MDH findings show trends in drug spending

The research shows most spending on drugs has come from medical settings, rather than pharmacies.

MDH findings show trends in drug spending

by Olivia Johnson

Drugs administered in medical settings are a robust part of healthcare spending in Minnesota, a new study shows.

Using data on pharmacy and medical drug sales, researchers from the University of Minnesota’s PRIME Institute and the Minnesota Department of Health (MDH) found that prescription spending rose 20 percent from 2009 to 2013.

The study — released last week — also found the cost-per-claim increased for drugs given to patients in medical settings.

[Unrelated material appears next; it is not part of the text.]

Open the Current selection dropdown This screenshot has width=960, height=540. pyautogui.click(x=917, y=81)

Pharmaceutical claims occur when a patient receives a medical prescription from their doctor and picks it up at a local pharmacy.

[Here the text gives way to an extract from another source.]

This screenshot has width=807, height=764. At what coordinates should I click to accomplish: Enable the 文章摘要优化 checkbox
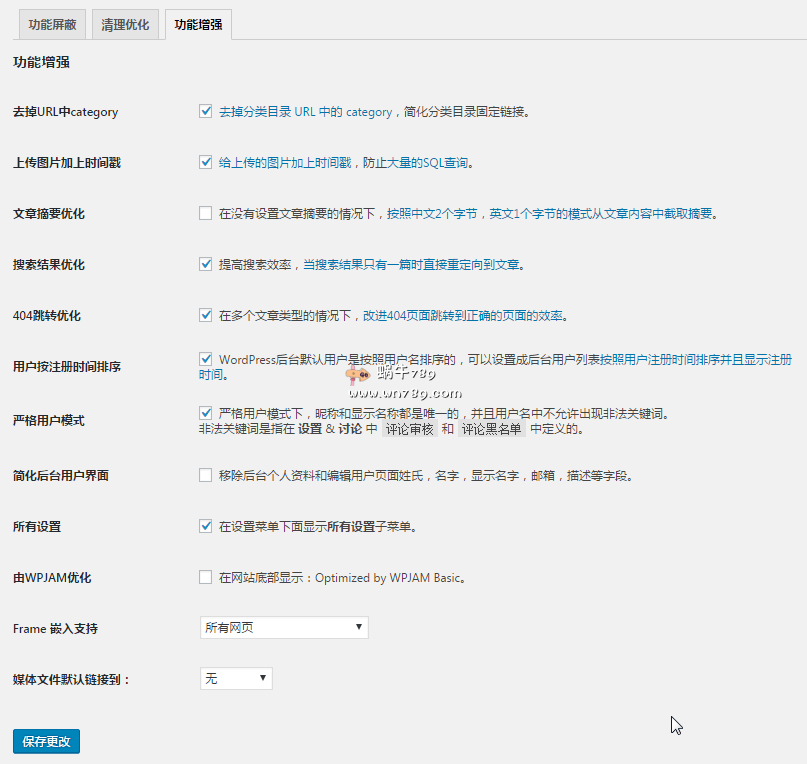pyautogui.click(x=206, y=213)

Medical claims, however, cover complex drugs that are complicated to use — often those that require injection by a health professional.

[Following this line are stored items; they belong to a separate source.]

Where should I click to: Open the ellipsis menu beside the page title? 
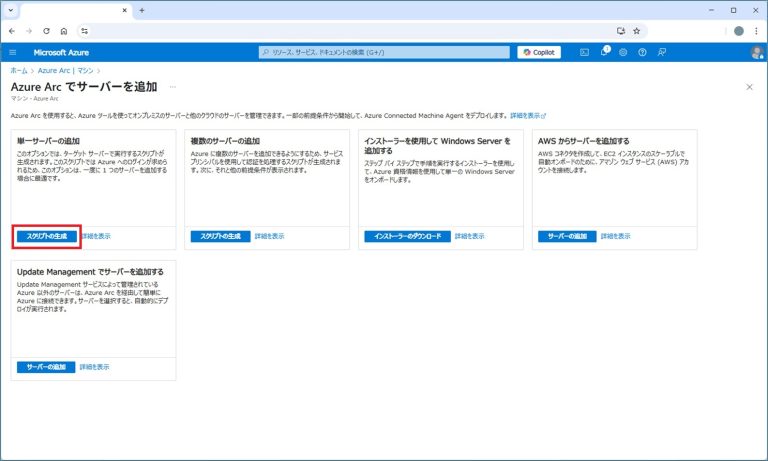coord(172,87)
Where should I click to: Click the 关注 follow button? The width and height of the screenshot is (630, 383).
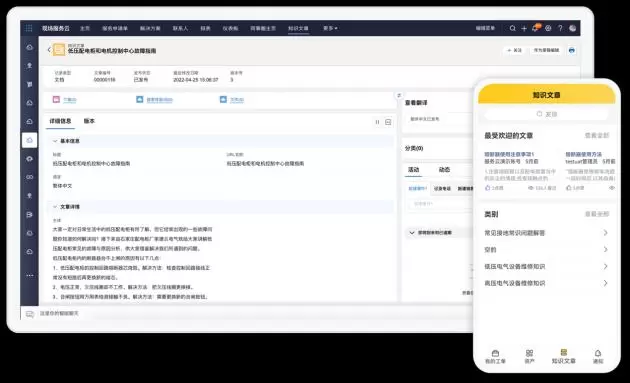click(x=514, y=50)
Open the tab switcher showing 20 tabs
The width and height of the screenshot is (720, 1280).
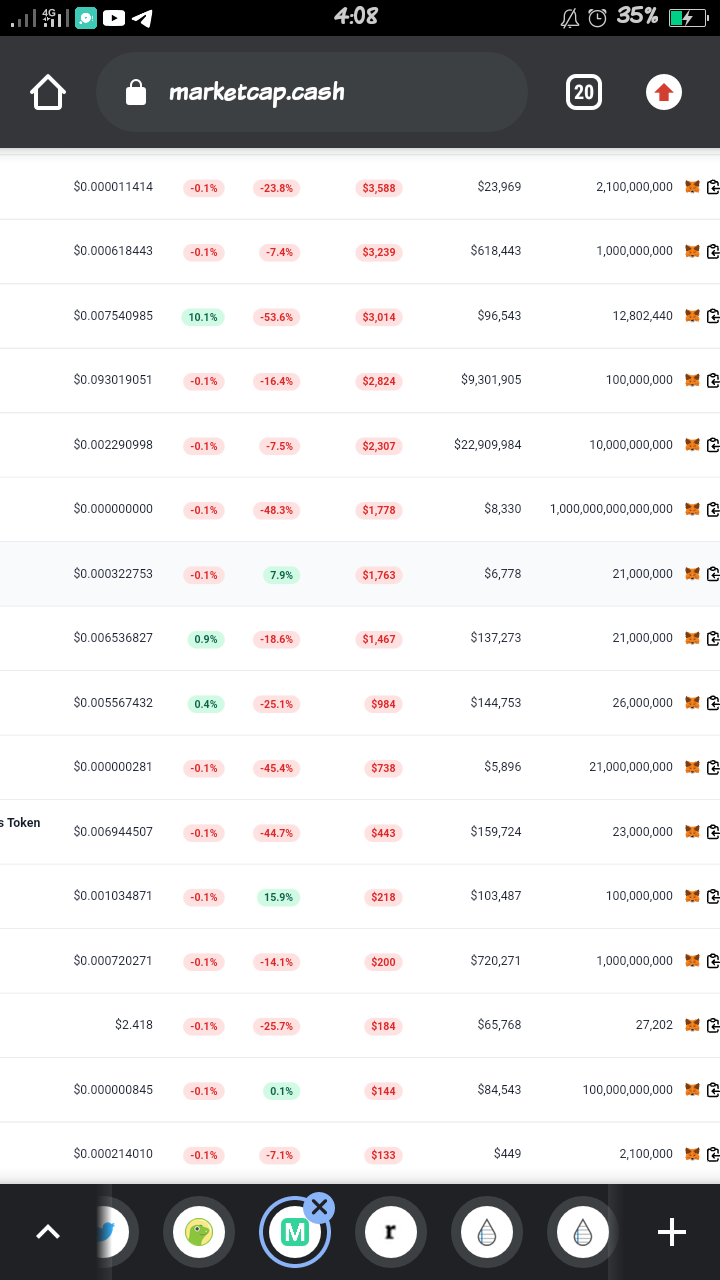coord(584,93)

Medical drugs are also usually high-cost medications, said PRIME Institute Director Stephen Schondelmeyer.

“Not only are they drugs that are different in some ways, but they’re in a totally different part of your insurance program,” Schondelmeyer said.

The study shows drugs given in medical settings are a bigger piece of Minnesota healthcare spending than previously realized and are growing faster than those on the retail side, Schondelmeyer said.

The data definitively shows that Minnesotans spend about 20 percent of healthcare dollars on drugs. This is more than what they spend on physicians’ services.

Minnesota legislators created the “All Payer Claims” database in 2008 and started collecting data in 2009, he said.

“The database was limited only to state employees and to the Legislature’s use until about a year and a half ago,” Schondelmeyer said.

These databases are often used to look at the prevalence of certain diseases or the total cost of care in states, he said.

Linda Davis, a consultant with the Minnesota Health Action Group, said her expertise is in pharmacy and she acted as a consultant for the study over the past two years.

Many states have all payer claims databases, Davis said, but none have done analyses of medical and retail drug sales like this one.

She said research at MDH is decided by the Legislature, which chooses who researches what and when.

Stefan Gildemeister, director of MDH’s Health Economics Program, also contributed to the study.

“Typically, when we just look at the pharmacy part … it’s much lower than that [spending],” Gildemeister said.

The team also looked at trends, he said, finding that spending in medical settings accounted for over half of the growth in the five years of data.

He said MDH tracks healthcare spending each year, including prescription spending. But in the past, it has only looked at drugs spending in pharmacy settings.

But in 2015, the Legislature made a request for an analysis of the role prescription drugs play in the state’s healthcare system, Schondelmeyer said.

“What we’re missing … is sort of the other part of drug use, which occurs in office settings or is administered in hospitals,” Gildemeister said.

This study is the first in a series of about six total briefs on the data, said Gildemeister, and another set will be published in early 2017.